> WHAT THIS TASK INVOLVES:
Transcribe the whole listing below. Pictures do not go in the copy.
-------- EXTRACTED MATERIAL
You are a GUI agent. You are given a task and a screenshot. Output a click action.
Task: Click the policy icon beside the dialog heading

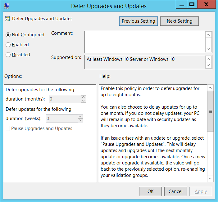click(x=7, y=19)
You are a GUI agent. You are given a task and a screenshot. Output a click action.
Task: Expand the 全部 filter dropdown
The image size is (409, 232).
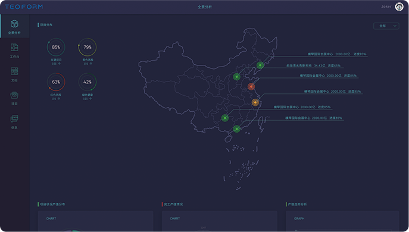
----------------
> FINAL ANSWER:
You are a GUI agent. You are given a task and a screenshot. Output a click action.
Task: Click the policy icon beside the dialog heading

click(x=7, y=19)
You are a GUI agent. You are given a task and a screenshot. Output a click action.
Task: Expand the 全部 filter dropdown
The image size is (409, 232).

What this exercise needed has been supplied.